**WORK TO COMPLETE:** Please retype the data below in full.
[[ INPUT RECORDS open ]]
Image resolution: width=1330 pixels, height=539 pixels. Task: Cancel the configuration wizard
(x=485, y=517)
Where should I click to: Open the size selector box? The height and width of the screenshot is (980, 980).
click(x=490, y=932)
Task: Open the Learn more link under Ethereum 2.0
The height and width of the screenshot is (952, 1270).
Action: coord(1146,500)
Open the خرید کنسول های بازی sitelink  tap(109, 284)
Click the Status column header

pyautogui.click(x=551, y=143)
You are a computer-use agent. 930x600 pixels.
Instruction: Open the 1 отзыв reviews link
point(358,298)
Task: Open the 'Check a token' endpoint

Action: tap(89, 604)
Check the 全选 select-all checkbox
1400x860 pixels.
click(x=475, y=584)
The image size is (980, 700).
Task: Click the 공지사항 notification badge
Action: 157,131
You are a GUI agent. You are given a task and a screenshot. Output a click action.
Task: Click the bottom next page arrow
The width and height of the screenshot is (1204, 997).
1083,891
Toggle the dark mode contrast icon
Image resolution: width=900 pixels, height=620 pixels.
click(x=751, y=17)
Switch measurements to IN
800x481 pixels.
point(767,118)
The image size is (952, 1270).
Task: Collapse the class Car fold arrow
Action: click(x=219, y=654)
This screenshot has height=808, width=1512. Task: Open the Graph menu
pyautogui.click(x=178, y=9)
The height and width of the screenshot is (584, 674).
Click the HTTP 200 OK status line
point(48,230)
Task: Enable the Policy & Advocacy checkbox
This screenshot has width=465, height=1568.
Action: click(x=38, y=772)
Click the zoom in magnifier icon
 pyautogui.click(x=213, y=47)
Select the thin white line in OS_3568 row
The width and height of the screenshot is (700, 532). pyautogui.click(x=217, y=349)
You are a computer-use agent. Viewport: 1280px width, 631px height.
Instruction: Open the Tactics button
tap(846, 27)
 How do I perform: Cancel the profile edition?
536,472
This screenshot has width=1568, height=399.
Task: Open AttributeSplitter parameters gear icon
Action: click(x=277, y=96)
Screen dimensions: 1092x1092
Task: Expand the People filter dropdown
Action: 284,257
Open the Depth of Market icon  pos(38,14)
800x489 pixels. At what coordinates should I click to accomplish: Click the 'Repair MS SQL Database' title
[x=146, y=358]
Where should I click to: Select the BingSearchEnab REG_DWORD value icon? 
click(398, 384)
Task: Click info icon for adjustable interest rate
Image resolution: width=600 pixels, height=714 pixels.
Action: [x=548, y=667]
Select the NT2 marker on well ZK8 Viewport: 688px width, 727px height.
[[ INPUT RECORDS closed ]]
**WRITTEN RESPONSE:**
Image resolution: width=1330 pixels, height=539 pixels. Task: Cancel the configuration wizard
(x=485, y=517)
Where should I click to: Open the size selector box? The height and width of the screenshot is (980, 980).
click(x=490, y=932)
Task: Open the Learn more link under Ethereum 2.0
The height and width of the screenshot is (952, 1270).
Action: coord(1146,500)
Open the خرید کنسول های بازی sitelink  tap(109, 284)
Click the Status column header

pyautogui.click(x=551, y=143)
You are a computer-use agent. 930x600 pixels.
Instruction: Open the 1 отзыв reviews link
point(358,298)
Task: Open the 'Check a token' endpoint

Action: tap(89, 604)
Check the 全选 select-all checkbox
1400x860 pixels.
click(x=475, y=584)
The image size is (980, 700).
Task: Click the 공지사항 notification badge
Action: 157,131
You are a GUI agent. You are given a task and a screenshot. Output a click action.
Task: Click the bottom next page arrow
The width and height of the screenshot is (1204, 997).
1083,891
Toggle the dark mode contrast icon
Image resolution: width=900 pixels, height=620 pixels.
click(x=751, y=17)
Switch measurements to IN
800x481 pixels.
point(767,118)
The image size is (952, 1270).
Task: Collapse the class Car fold arrow
Action: click(x=219, y=654)
This screenshot has height=808, width=1512. Task: Open the Graph menu
pyautogui.click(x=178, y=9)
The height and width of the screenshot is (584, 674).
Click the HTTP 200 OK status line
point(48,230)
Task: Enable the Policy & Advocacy checkbox
This screenshot has width=465, height=1568.
Action: click(x=38, y=772)
Click the zoom in magnifier icon
 pyautogui.click(x=213, y=47)
Select the thin white line in OS_3568 row
The width and height of the screenshot is (700, 532). pyautogui.click(x=217, y=349)
You are a computer-use agent. Viewport: 1280px width, 631px height.
Instruction: Open the Tactics button
tap(846, 27)
 How do I perform: Cancel the profile edition?
536,472
This screenshot has width=1568, height=399.
Task: Open AttributeSplitter parameters gear icon
Action: click(x=277, y=96)
Screen dimensions: 1092x1092
Task: Expand the People filter dropdown
Action: 284,257
Open the Depth of Market icon  pos(38,14)
800x489 pixels. At what coordinates should I click to accomplish: Click the 'Repair MS SQL Database' title
[x=146, y=358]
Where should I click to: Select the BingSearchEnab REG_DWORD value icon? 
click(398, 384)
Task: Click info icon for adjustable interest rate
Image resolution: width=600 pixels, height=714 pixels.
Action: [x=548, y=667]
Select the NT2 marker on well ZK8 Viewport: 688px width, 727px height.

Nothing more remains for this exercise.